Earlier this year, former OpenAI exec Andrej Karpathy coined a new term — “vibe coding” — for using artificial intelligence to rapidly develop software using natural language prompts.
But the approach comes with some glaring shortcomings that have gradually come to light, from major cybersecurity problems leading to mass leaking of sensitive personal information to rampant hallucinations that turn vibe-coded projects into a buggy mess that has to be painstakingly fixed by human programmers.
Even Karpathy himself has seemingly fallen out of love with his own creation. His latest project, dubbed Nanochat, is a “minimal, from scratch” interface that strips down a ChatGPT-like experience to its very basics.
“You boot up a cloud [graphics processing unit] box, run a single script and in as little as four hours later you can talk to your own [large language model] in a ChatGPT-like web UI,” he boasted in a recent tweet.
But as it turns out, the project wasn’t the result of AI vibe coding — it was Karpathy himself.
“It’s basically entirely hand-written,” Karpathy wrote in a followup. “I tried to use Claude/Codex agents a few times but they just didn’t work well enough at all and net unhelpful, possibly the repo is too far off the data distribution.”
In other words, even the godfather of vibe coding doesn’t trust the tech enough to use it on his own project.

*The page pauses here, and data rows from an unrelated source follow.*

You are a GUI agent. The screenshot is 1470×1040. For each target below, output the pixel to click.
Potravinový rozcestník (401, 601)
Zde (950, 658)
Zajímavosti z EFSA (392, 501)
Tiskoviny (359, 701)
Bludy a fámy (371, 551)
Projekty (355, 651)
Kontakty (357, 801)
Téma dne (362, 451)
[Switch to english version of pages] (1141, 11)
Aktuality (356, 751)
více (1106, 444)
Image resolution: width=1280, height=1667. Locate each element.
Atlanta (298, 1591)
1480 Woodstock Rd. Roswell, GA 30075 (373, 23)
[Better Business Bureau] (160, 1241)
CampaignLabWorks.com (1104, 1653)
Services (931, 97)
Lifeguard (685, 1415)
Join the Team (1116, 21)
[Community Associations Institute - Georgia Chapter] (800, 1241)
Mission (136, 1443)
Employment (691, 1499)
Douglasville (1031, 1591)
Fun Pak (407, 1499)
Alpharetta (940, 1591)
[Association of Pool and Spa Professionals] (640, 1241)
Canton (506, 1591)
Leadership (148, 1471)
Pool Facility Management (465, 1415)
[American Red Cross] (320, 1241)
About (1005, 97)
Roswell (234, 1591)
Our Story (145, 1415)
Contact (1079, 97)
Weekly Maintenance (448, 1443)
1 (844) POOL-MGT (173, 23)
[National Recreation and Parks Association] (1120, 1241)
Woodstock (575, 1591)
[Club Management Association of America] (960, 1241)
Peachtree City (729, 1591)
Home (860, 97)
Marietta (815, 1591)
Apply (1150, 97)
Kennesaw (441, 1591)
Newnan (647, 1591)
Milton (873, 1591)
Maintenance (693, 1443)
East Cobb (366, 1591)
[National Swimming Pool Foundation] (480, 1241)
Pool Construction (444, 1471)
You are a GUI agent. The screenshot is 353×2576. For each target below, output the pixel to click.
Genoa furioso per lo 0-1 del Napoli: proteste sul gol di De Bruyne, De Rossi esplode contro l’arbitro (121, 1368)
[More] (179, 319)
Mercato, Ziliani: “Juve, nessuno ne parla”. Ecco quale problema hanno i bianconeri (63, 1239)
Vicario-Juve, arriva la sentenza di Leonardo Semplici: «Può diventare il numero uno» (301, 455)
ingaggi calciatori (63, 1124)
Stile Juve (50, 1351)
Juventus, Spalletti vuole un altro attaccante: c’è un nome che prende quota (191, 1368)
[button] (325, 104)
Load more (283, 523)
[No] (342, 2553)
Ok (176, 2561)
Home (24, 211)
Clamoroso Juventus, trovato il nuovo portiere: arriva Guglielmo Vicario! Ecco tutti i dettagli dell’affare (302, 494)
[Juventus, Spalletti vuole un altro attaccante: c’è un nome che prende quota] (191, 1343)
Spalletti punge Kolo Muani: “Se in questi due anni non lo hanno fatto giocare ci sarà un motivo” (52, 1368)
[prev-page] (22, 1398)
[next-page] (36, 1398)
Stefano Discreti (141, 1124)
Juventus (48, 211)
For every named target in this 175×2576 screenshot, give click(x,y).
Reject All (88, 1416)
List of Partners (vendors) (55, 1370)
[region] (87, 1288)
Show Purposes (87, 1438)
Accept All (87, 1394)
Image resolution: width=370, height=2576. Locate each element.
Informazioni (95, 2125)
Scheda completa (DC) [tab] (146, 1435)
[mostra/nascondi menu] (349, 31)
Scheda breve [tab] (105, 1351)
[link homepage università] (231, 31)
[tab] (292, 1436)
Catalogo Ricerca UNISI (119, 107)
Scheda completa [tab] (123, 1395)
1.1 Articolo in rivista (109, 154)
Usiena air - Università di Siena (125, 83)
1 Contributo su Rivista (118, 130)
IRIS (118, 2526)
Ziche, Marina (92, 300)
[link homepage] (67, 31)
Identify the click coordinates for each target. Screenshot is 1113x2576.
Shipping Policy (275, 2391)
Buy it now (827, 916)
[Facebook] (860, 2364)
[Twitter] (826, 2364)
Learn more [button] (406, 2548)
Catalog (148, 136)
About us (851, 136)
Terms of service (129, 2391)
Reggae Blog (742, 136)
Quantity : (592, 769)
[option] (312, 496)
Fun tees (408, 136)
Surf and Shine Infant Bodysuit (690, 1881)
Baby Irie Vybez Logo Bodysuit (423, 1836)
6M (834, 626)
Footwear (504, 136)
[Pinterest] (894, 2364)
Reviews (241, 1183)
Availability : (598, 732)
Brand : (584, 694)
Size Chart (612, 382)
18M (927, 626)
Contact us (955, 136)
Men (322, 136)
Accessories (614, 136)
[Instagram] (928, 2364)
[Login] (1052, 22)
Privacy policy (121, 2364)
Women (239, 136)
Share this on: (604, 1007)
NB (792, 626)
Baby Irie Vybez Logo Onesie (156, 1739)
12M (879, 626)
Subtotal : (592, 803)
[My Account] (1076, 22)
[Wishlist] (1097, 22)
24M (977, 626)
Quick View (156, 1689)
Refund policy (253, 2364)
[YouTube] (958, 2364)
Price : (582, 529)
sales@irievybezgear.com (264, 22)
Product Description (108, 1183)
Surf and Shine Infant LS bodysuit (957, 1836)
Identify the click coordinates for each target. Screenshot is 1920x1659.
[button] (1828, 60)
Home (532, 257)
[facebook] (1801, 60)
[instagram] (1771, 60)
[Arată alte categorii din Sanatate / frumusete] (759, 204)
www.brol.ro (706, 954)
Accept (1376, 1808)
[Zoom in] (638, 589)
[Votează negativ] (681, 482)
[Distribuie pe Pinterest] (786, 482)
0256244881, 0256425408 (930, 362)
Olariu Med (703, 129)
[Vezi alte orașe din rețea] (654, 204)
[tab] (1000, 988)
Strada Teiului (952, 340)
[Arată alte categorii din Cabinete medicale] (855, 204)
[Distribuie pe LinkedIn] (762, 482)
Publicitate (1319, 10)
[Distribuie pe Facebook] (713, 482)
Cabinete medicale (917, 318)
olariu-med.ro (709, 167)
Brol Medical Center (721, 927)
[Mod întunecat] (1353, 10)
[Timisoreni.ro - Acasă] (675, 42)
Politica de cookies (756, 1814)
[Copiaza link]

To be fair, even Karpathy himself never intended for “vibe coding” to replace human developers in the long run.
“Sometimes the LLMs can’t fix a bug so I just work around it or ask for random changes until it goes away,” he wrote in the February tweet in which he first coined the term. “It’s not too bad for throwaway weekend projects, but still quite amusing.”
But overrelying on the technique can have disastrous consequences as companies continue to cut costs in favor of investing in AI — regardless of Karpathy’s original intentions.